▶ [Reading text]:

· · · · ·

ASD refers to a group of neurodevelopmental conditions resulting in challenges related to communication, social understanding, and behaviour. Current research estimates that genetic factors should be found in anywhere from 50 to 90 per cent of individuals with ASD. Yet, scientists are only able to identify the genetic factor underlying autism for less than 20 per cent of people. Now, a research team led by Dr. Ryan Yuen, Scientist in the Genetics & Genome Biology program at SickKids, has moved the needle, uncovering new genetic contributors for autism. Their findings were published online on July 27, 2020, in Nature.
Dalhousie Medical School’s Dr. Isabel Smith was one of many researchers who contributed to the study.
Dr. Smith is a Professor in the Departments of Pediatrics and Psychology and Neurosciences at Dalhousie Medical School and the Joan and Jack Craig Chair in Autism Research. Her interests encompass the development, health and wellbeing of individuals with developmental disabilities and their families, especially children and youth with ASD. Her research includes longitudinal studies of ASD, development and evaluation of interventions for ASD and associated behavioural and mental health problems.
“This study has been a massive collaborative effort. This kind of research aims to make life better for people with autism and for their families,” says Dr. Smith. “Through this study, we were able to offer families the opportunity to participate in the research, so that they may contribute to these genetic discoveries that we other wise would not be in a position to do.”
Why more isn’t always better
The research team wanted to look at the implications of tandem repeats in the DNA of people with ASD. A tandem repeat occurs when nucleotides, known as the building blocks of DNA, are repeated adjacently two or more times. These repeats are like DNA “wrinkles” and the larger they become, the greater the likelihood that errors in gene function will result.

· · · · ·

▶ [Material provided]:
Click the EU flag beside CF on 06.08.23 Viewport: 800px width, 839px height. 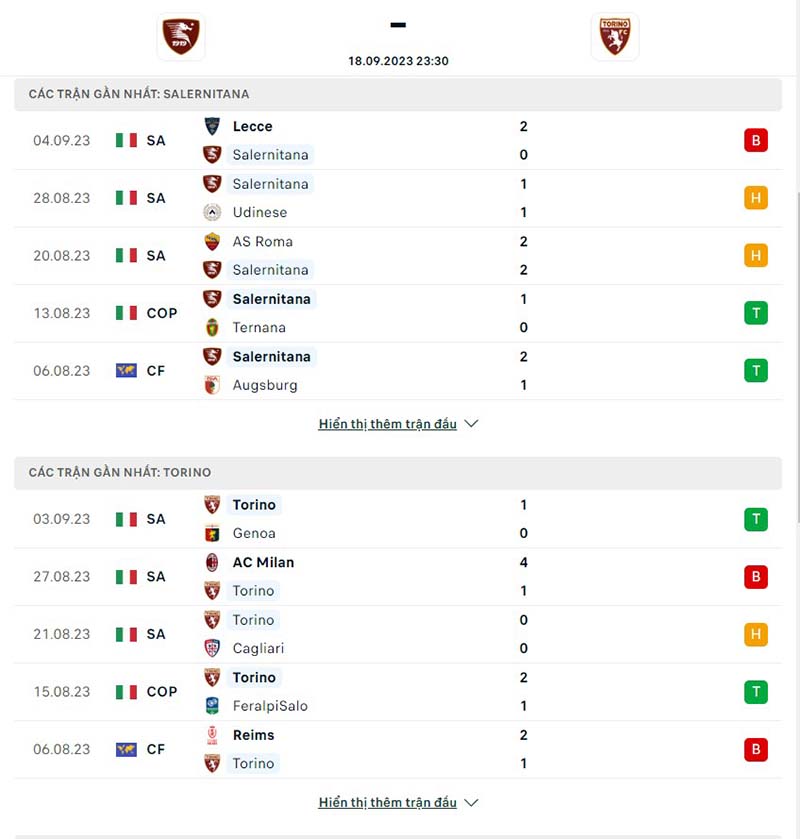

· · · · ·

▶ [Exercises]:
[A] From the autism genetics article, reproduce the passage word for word, starting at "ASD refers to" and ending at "2020, in Nature.".
[B] According to the autism genetics article, in which journal were the research team's findings published online?
[C] Write the next part of the autism genetics article, picking up right after its final sentence.

▶ [Answer set]:
[A]
ASD refers to a group of neurodevelopmental conditions resulting in challenges related to communication, social understanding, and behaviour. Current research estimates that genetic factors should be found in anywhere from 50 to 90 per cent of individuals with ASD. Yet, scientists are only able to identify the genetic factor underlying autism for less than 20 per cent of people. Now, a research team led by Dr. Ryan Yuen, Scientist in the Genetics & Genome Biology program at SickKids, has moved the needle, uncovering new genetic contributors for autism. Their findings were published online on July 27, 2020, in Nature.

[B] Nature.

[C]
Similar to how photocopying a piece of wrinkled paper will sometimes result in more wrinkles, when a strand of DNA with a tandem repeat replicates, the repeat often grows longer. These are called tandem repeat expansions and depending on their length and location in the genome, they can result in gene dysregulation, contributing to conditions such as Fragile X syndrome and Huntington’s Disease.
Previously, scientists could only search for tandem repeats in one gene at a time and were faced with challenges in determining whether a tandem repeat was long enough to impact gene function. With close to a million tandem repeats in the genome, looking for tandem repeats that contribute meaningfully to ASD would be like looking for a needle in a haystack.
Yuen’s team developed an analytic approach that could search and find significant tandem repeat expansions across the entire genome. “We’re effectively searching millions of repetitive regions of DNA simultaneously and decoding them in a way no one has ever been able to do,” says Yuen, Principal Investigator of the study and an Assistant Professor in the Department of Molecular Genetics at the University of Toronto. “Our computational approach can determine the outliers – the tandem repeats that have an exceptionally high number of repetitions and could change how our genes function.”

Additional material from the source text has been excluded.